Lavia invita gli spettatori a non considerare il testo come un semplice racconto da rappresentare, ma come un mondo intero da esplorare. “Quello che stiamo vivendo oggi è molto diverso,” rivela Lavia. “Rappresentare un testo significa mettere in scena un universo, e il testo è solo un dettaglio all’interno di esso.”
La complessità di Re Lear
La figura di Re Lear è complessa e sfaccettata; è il rappresentante di una follia che emerge fin dall’inizio della storia. Secondo Lavia, la sua prima grande pazzia risiede nella decisione di dividere il regno tra le sue figlie, senza considerare la loro preparazione a gestire tale responsabilità. Questa scelta sfocia in una tempesta non solo meteorologica, ma intrinsecamente legata alla sua psiche e alla condizione umana. “La tempesta di Lear simboleggia quella della mente,” dice Lavia, “ed è la rappresentazione di un uomo che ha perso il suo essere, vivendo in uno stato di caos interiore e di solitudine.”
L’approccio dell’attore al testo
Avvicinarsi a “Re Lear” richiede una profonda introspezione. Dopo “Amleto”, che pone la cruciale domanda “essere o non essere?”, Lavia sottolinea come Lear prenda una scelta opposta. “Decide di non essere più re e, di conseguenza, non è più nulla,” spiega. La sua esistenza diventa quella di un uomo comune, sopraffatto dalla tempesta attorno a lui. A questo punto, la tempesta diventa un nodo centrale, simbolo del tumulto non solo esteriore ma anche interiore, che permea l’esistenza del personaggio.
Il “vero” in scena
Nel contesto teatrale, il concetto di autentico e credibile assume una grande importanza. Lavia afferma: “In teatro, il ‘vero’ è ciò che si rende credibile.” Questa affermazione mette in evidenza la responsabilità dell’attore nel trasmettere emozioni vere, anche attraverso un testo così denso. L’interrogativo che resta è come tradurre questa complessità emotiva in una performance visibile e toccante per il pubblico.

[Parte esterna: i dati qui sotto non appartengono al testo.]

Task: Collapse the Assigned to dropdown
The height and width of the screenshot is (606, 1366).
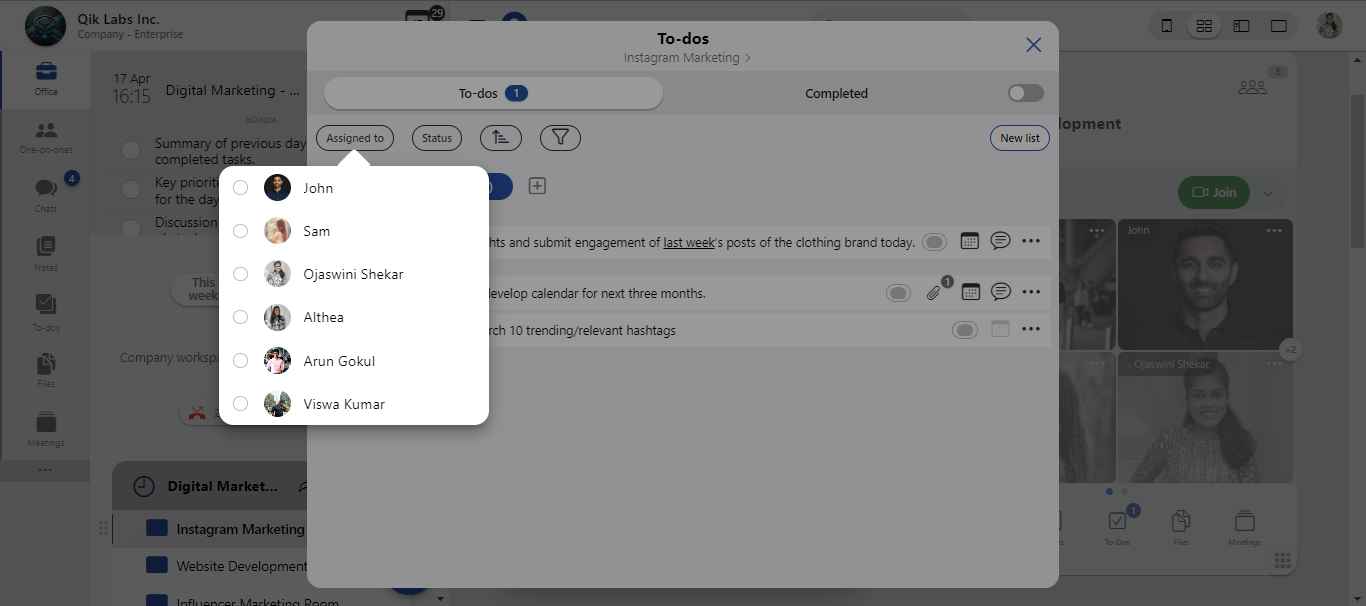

La revisione del “Re Lear” firmata da Gabriele Lavia non solo ripropone un grande classico, ma invita anche a riflessioni profonde sulla condizione umana, esplorando l’inevitabilità della perdita che caratterizza ogni vita. La drammaticità delle performance di Lavia in questo contesto promette di risuonare nel cuore di chiunque assista a questo straordinario spettacolo.